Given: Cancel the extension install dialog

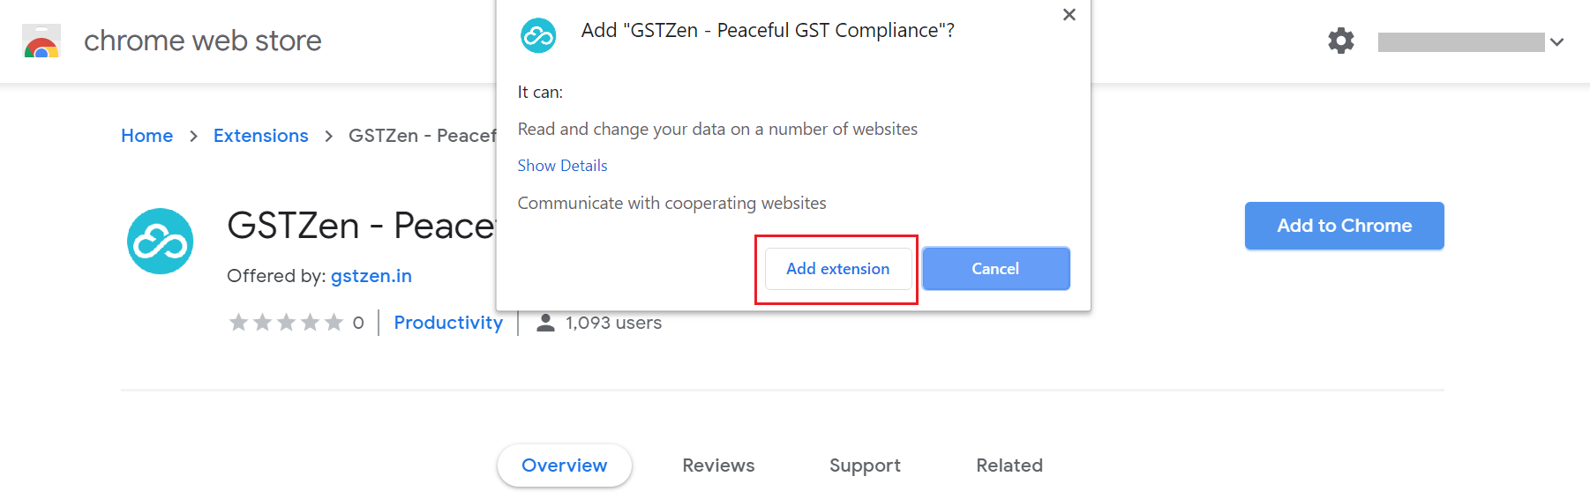Looking at the screenshot, I should (x=996, y=269).
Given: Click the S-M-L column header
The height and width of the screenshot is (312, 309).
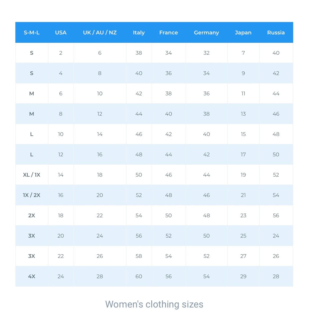Looking at the screenshot, I should pyautogui.click(x=32, y=33).
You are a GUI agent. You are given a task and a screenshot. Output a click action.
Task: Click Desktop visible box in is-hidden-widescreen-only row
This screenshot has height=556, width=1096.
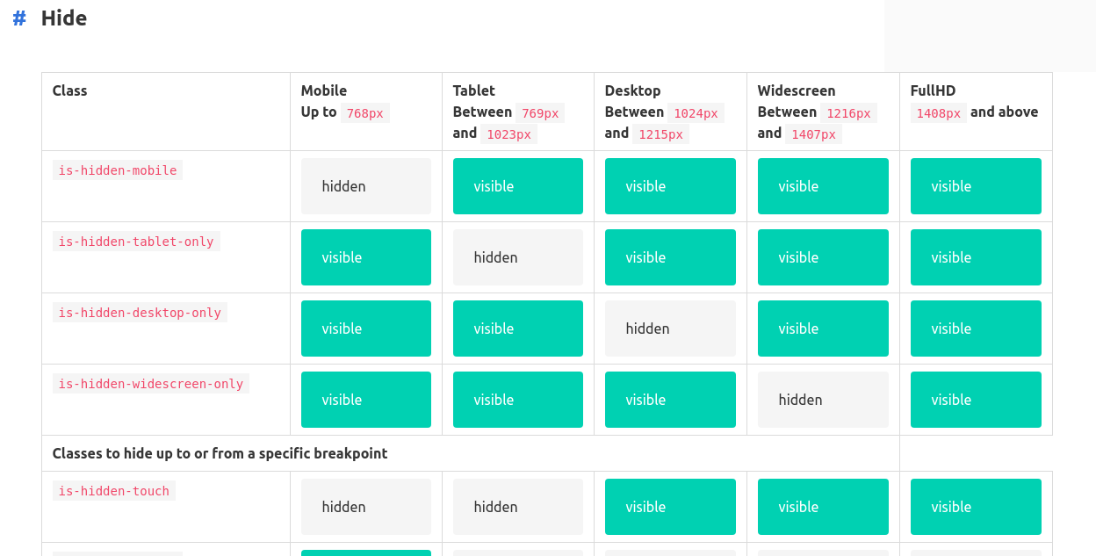(669, 400)
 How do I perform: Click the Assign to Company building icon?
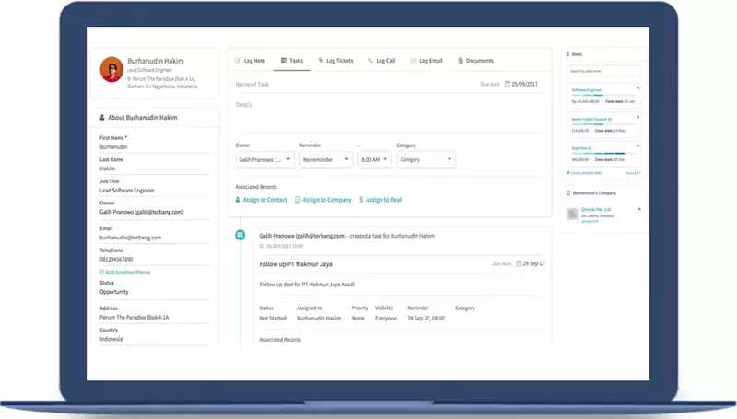click(x=298, y=200)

═══

■ Instructions to follow:
No pictures belong in the copy: reproduce exactly the lines above from the one that contains "Given: Click the S-M-L column header" through the last line of the entries.

■ Reply:
Given: Click the S-M-L column header
The height and width of the screenshot is (312, 309).
Looking at the screenshot, I should pyautogui.click(x=32, y=33).
You are a GUI agent. You are given a task and a screenshot. Output a click action.
Task: Click Desktop visible box in is-hidden-widescreen-only row
This screenshot has height=556, width=1096.
(669, 400)
 How do I perform: Click the Assign to Company building icon?
click(x=298, y=200)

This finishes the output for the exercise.